Starting at the top line, print the entries below exactly as they are and skip every picture.

***

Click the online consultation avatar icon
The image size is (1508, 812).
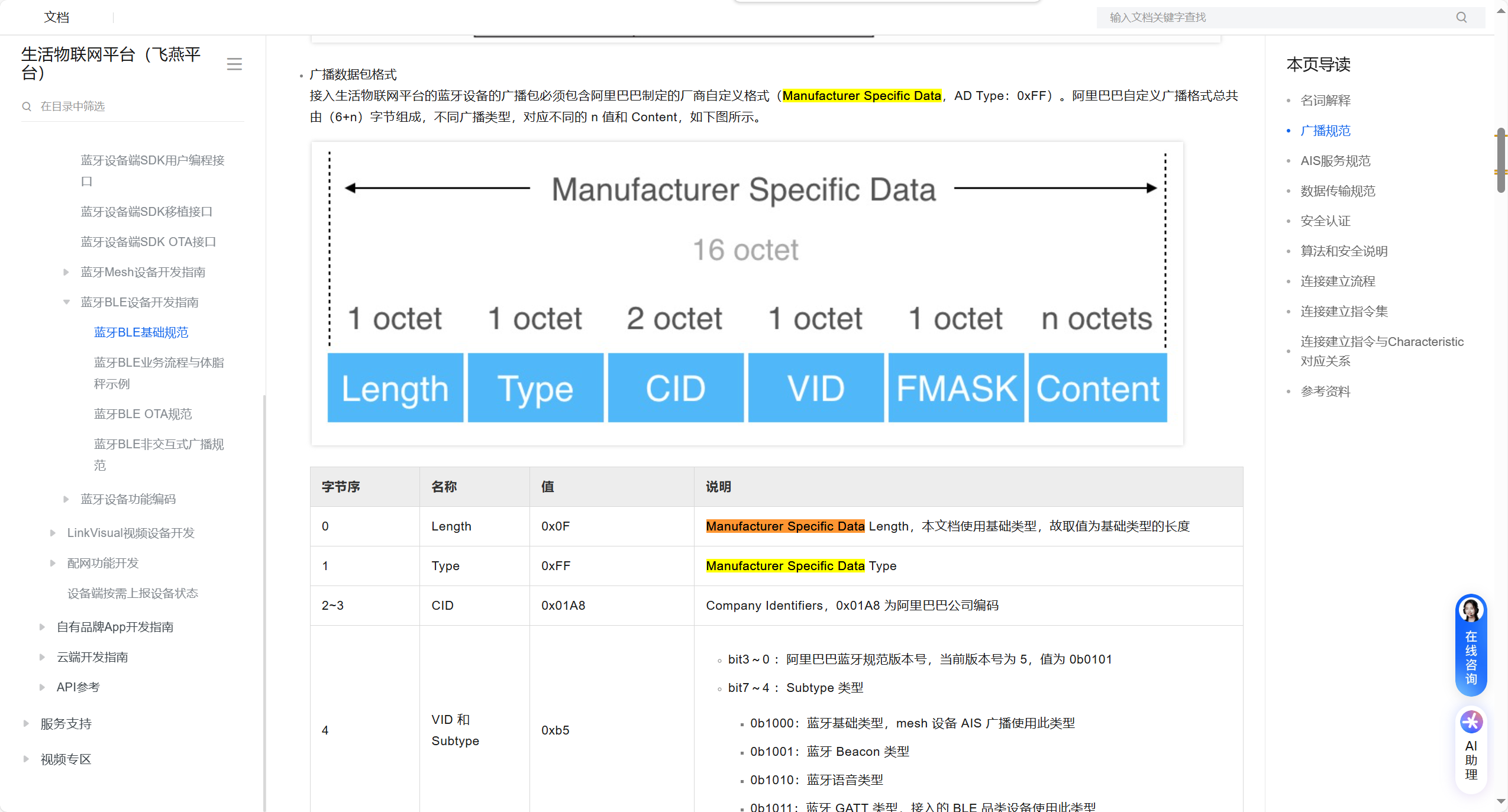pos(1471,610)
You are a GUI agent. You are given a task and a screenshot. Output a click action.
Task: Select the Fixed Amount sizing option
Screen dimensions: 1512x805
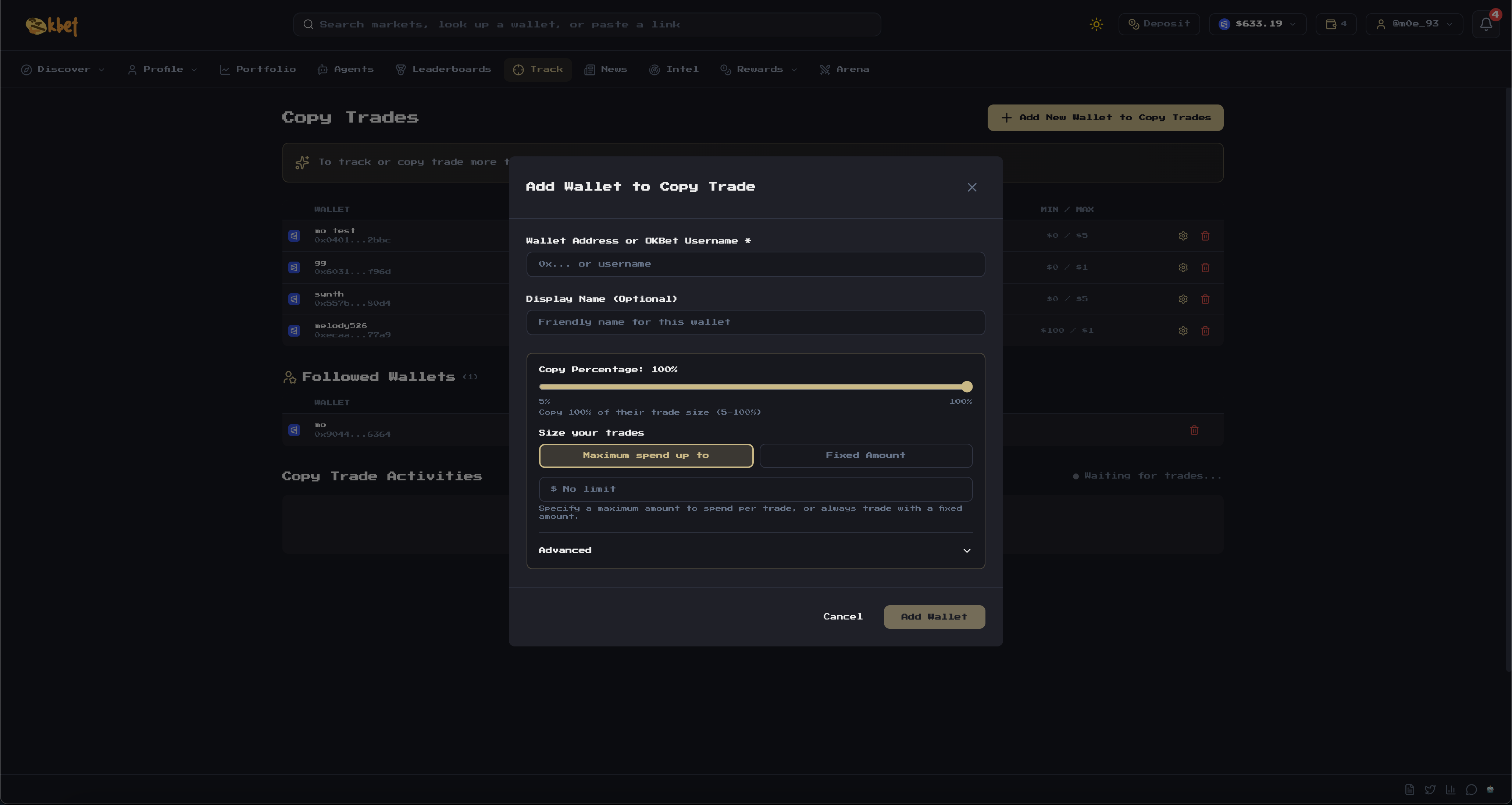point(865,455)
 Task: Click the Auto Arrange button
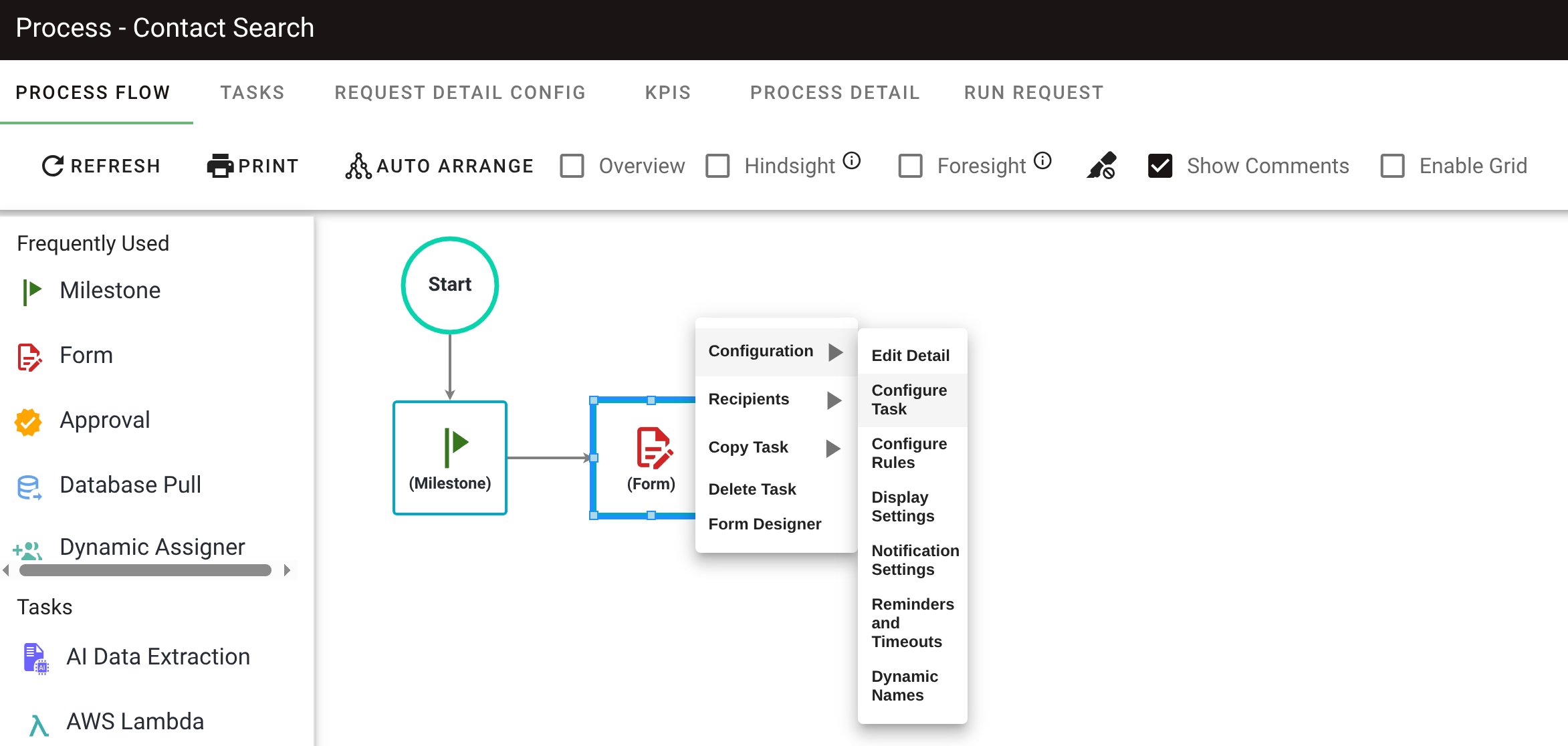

***

EXERCISE ANSWER
Click the online consultation avatar icon
The image size is (1508, 812).
pos(1471,610)
You are a GUI agent. You are given a task and a screenshot. Output a click action.
Task: Select the Fixed Amount sizing option
Screen dimensions: 1512x805
point(865,455)
 Task: Click the Auto Arrange button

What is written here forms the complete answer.